While polling may indicate a win for New Democracy, there are a few things that make this political contest one to watch. 

A number of novel factors are at play in tomorrow’s vote, including a swathe of new young voters, the banning of neo-Nazi candidates and a new electoral system which will see the outcome determined by proportional representation for the first time.

Youth vote

Around 440,000 young people will have the chance to vote for the first time this weekend and courting those newcomers has been a feature of the campaign. 

Thanks to legislation introduced while Syriza was in power, those turning 17 this year are eligible to vote in the national election.

Young voters have traditionally supported parties on the left and Syriza in particular will be hoping to receive a boost from this new contingent of the electorate. 

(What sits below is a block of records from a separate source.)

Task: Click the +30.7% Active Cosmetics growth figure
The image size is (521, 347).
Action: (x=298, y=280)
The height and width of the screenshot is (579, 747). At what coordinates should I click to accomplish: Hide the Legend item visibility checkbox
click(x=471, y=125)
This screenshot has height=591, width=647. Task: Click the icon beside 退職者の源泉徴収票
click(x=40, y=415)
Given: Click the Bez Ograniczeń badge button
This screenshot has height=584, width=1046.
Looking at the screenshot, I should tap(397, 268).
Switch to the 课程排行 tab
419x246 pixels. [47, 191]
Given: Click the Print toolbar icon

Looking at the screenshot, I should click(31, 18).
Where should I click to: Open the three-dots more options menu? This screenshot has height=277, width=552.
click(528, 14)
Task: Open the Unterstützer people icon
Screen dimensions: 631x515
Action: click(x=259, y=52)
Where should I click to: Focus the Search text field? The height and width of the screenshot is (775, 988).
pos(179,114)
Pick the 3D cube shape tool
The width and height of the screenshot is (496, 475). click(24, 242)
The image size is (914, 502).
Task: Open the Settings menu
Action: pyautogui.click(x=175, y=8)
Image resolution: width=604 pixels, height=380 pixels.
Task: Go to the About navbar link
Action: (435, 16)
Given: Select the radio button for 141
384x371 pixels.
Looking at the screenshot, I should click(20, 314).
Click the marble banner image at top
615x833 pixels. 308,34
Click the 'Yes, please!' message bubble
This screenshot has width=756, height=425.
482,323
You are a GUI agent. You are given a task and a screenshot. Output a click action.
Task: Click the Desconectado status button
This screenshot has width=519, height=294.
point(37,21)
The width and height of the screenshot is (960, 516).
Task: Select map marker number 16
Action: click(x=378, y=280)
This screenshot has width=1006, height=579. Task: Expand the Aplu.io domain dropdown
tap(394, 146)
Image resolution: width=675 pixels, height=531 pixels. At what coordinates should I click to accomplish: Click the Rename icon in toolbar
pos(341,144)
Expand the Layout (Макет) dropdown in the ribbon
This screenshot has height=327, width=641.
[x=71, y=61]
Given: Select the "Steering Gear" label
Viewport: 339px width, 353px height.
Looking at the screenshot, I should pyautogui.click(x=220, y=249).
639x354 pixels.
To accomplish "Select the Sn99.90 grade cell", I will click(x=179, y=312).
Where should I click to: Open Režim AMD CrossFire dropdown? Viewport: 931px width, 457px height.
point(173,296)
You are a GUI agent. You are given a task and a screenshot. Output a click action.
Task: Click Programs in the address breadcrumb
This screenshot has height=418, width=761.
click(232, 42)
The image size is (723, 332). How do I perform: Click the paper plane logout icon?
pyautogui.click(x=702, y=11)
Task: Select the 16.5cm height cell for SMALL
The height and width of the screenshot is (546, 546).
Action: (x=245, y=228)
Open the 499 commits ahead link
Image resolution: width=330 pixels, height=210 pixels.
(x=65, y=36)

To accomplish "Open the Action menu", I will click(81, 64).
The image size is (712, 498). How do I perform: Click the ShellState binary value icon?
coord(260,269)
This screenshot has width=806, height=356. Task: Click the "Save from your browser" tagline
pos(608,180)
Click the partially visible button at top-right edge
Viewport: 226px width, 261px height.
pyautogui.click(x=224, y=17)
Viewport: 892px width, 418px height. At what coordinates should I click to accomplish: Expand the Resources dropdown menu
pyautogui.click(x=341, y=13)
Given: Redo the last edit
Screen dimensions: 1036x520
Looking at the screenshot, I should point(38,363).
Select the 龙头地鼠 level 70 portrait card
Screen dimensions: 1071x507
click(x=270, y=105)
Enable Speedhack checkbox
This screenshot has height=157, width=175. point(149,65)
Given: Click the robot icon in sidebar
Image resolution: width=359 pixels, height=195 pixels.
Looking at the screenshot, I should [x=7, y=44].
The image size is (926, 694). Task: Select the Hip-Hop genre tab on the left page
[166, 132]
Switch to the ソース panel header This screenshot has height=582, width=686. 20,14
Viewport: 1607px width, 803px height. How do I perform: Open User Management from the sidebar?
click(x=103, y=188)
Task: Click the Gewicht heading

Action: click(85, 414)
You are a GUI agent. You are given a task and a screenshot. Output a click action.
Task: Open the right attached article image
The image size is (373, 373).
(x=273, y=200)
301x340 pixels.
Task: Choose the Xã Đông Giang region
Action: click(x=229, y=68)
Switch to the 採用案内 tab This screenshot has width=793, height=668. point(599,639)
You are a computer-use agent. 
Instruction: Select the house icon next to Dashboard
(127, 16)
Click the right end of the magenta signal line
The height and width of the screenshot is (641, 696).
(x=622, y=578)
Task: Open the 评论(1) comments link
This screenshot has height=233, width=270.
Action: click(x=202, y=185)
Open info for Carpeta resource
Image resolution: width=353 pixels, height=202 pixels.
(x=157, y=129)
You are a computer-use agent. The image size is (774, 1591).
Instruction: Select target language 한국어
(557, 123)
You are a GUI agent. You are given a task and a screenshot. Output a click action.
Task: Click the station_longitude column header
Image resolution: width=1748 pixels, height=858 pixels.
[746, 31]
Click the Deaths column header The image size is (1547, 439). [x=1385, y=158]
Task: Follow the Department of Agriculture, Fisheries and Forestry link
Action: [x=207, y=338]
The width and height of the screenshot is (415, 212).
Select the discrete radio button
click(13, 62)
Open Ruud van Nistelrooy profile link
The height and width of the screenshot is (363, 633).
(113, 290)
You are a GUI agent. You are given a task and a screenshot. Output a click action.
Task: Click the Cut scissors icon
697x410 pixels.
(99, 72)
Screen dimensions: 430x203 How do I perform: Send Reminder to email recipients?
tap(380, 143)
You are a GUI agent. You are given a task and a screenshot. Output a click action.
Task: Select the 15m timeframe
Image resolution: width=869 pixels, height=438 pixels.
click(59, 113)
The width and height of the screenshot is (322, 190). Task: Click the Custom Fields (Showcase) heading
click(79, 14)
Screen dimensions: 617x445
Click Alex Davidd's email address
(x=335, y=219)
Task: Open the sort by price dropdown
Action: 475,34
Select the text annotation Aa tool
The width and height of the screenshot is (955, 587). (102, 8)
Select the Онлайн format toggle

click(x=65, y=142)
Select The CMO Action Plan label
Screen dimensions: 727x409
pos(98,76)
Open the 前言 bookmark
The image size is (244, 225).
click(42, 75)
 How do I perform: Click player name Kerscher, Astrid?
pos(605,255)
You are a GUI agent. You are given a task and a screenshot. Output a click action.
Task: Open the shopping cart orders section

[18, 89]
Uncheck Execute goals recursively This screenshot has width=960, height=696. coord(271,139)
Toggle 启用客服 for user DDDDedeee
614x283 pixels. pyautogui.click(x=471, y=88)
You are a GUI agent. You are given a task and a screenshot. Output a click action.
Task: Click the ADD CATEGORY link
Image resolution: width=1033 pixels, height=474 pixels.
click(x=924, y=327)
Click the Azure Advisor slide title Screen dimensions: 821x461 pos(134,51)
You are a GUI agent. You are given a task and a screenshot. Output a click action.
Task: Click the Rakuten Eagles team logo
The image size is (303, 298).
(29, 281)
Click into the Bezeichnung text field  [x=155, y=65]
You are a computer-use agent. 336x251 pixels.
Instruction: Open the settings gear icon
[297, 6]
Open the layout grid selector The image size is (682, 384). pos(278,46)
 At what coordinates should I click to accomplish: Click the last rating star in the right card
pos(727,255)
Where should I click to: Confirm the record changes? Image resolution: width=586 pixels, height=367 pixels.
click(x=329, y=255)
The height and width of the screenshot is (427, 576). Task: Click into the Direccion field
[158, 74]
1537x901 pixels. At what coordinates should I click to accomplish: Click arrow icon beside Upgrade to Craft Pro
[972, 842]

Despite politicians’ repeated calls and social media stunts, however, young voters are not expected to turn out massively on Sunday as only one in four people aged 17-24 voted in the last election in 2019. 

Greece is the country with the second highest level of youth unemployment in the European Union, with 24.2% of people under 25 jobless, according to the latest available data from EU statistics agency Eurostat. 

New electoral system

This weekend will see a new proportional representation system determine the outcome of at least the initial election result, although due to the historical lack of coalition government in Greece, as well as diminishing prospects of coalition between the major parties, a re-run without the new system looks likely to be the ultimate decider. 

Traditionally, Greek elections have been a contest for 250 of the Hellenic Parliament’s 300 seats. In previous elections, the winning party would receive the remaining seats as a bonus. This meant that strong, single party governments were more common than coalition ones. 

But while Syriza was in government, they introduced new legislation changing the system to proportional representation, which the New Democracy government has since changed back to the old system as of the election following this one.

So, if no deal to form a government is reached following Sunday’s result, another vote will take place during the summer under the rules of the old system. 

“There’s going to be a second vote. There’s no doubt about it,” says Anastasakis.